“I hope,” he said to her in a lower tone, “that you will talk very nicely to Adams. There is no such thing as speech left in our principality, nor mirth except the laughter of the monkeys in the hills. Our brains are sucked out; never a new idea comes here—save what that black son of Neptune purveys every two months. Give the lad something to think about in the next cycle of years. And I am asking you privately not to regard me too closely when we ascend the hill. You happened upon me just before my monthly sewing day. There goes our mail.” He pointed to a loaded sack that a soldier was carrying up the hill. “It reminds me that there is one thing you don’t have to worry about here—that’s bills.”
The Doctor waved his hand ahead of him. “Behold, the population of Nahal is coming down from the hills to look at you. You are the first white woman to land on this spot. Number this as an indelible day.”
Julie was staring with all her eyes. Whereas a handful of people had stood but a short time ago about the wharf, the road and the surrounding vicinity were now black with natives surging in her direction. They formed a solid staring girdle around her, their unblinking eyes riveted upon her.
To them her blond fairness was miraculous. When the Doctor made her take off her hat, and her singular silvery blond hair came forth to view, lighting her dazzling skin, a deep quiet stir went through the crowd. The girl stood abashed in the midst of it. Long, long afterwards, when many others had paid tribute to her beauty, Julie remembered that moment in a wild little spot out of the world.

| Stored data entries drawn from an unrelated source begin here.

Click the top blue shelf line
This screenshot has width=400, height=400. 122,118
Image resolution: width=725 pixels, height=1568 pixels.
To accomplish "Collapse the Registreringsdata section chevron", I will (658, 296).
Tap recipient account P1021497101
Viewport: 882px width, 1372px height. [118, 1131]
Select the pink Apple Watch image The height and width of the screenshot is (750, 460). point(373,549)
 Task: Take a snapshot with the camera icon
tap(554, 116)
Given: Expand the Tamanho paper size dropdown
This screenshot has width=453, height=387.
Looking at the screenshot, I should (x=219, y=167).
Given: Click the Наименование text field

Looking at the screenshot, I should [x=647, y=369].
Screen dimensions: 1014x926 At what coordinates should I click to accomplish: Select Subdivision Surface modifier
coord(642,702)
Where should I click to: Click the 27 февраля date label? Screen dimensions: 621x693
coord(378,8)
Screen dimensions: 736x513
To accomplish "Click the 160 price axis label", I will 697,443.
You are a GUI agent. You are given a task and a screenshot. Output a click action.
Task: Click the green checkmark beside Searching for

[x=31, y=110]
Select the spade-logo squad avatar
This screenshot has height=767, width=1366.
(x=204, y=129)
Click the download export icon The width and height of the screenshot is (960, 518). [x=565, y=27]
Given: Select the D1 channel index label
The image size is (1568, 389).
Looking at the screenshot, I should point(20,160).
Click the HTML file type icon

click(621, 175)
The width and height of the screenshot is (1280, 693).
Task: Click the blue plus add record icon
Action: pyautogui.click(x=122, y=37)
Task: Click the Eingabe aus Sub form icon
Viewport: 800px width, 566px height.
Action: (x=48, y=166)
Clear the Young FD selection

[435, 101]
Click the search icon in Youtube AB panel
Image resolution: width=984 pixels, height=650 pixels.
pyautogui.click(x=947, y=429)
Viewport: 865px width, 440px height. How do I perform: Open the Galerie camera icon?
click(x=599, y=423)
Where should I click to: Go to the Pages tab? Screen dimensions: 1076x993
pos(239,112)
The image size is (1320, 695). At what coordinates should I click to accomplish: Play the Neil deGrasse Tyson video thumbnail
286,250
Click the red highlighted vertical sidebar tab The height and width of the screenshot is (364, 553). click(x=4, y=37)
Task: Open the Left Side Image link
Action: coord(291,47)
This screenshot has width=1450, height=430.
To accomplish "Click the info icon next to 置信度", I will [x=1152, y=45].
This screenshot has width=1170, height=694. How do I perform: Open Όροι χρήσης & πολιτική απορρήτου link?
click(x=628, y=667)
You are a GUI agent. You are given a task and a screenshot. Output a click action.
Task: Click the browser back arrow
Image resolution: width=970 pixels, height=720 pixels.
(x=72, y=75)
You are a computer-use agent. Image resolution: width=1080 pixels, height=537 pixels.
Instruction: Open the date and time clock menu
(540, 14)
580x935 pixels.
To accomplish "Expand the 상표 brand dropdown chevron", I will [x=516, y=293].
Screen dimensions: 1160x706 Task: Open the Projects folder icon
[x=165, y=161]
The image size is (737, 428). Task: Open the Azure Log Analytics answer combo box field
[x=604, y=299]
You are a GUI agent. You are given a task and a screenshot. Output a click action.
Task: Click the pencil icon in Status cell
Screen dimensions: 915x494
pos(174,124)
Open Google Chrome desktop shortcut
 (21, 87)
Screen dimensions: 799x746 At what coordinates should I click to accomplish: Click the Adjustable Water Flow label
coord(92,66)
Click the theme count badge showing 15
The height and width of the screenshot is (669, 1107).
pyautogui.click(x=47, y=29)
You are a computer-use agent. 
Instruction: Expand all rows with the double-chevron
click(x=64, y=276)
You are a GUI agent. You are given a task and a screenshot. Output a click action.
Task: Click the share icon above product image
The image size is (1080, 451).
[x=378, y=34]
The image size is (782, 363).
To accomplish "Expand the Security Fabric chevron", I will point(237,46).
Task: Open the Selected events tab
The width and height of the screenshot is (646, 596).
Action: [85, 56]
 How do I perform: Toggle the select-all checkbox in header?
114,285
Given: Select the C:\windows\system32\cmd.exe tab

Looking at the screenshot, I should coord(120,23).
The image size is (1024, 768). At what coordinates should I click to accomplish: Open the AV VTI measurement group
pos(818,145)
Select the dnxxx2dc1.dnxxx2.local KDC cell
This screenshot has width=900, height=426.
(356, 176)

One grimy little child crept up towards her, and, plucking at her garments, demanded if she were not the Blessed Virgin. The men of the lonely lives turned abruptly. The others followed after them up the hill, Julie’s native coterie trailing behind her. They picked flowers for her, and offered her strange sweets.
“A queen for a day!” she laughed to Lieutenant Adams, who was walking beside her. “I shall remember Dao until the end of my life.”
“That’s the strange part of the natives; they admire our type more than their own. You are absolute beauty to them—very near a glimpse of God. I am going to send your worshipers away now, and ask you to take a walk with me; for you will be here only a couple of hours—two hours out of eternity, and I must talk! It is a long time since I said anything real. Let us waive the world, and consider that we are two people met in outer space at the end of time, and that it does not matter at all what we say.” He looked up quickly into her wondering face. “You think I’m mad. What else, in heaven’s name could I be?”
She regarded the strained, urgent face, and felt a subtle appeal being made to her—youth in hard straits, to youth.
They strolled down the main thoroughfare of the town. Knitted closely together with foliage, it presented a weird aspect. Adams explained that the Commandant liked this wild growth. They stepped into a side street, and he indicated with a grimly significant nod one house larger than the rest. Adams passed it quickly; but before turning down the lane, Julie glanced back and beheld a great shape at the window, bloated and distorted, the hair standing out all over its head. The man creature up there was in the depth of one of his worst debauches, when for a week he did not touch food but lived in an alcoholic frenzy. He was scarcely human, and Julie, who had never dreamed of the existence of such a thing, fled down the street with a smothered cry. “What is the matter?” Adams demanded.
“He was at the window. Oh! how awful! How can you live here?” A deep shame mantled the young man’s grimness. “Isn’t he a beast?”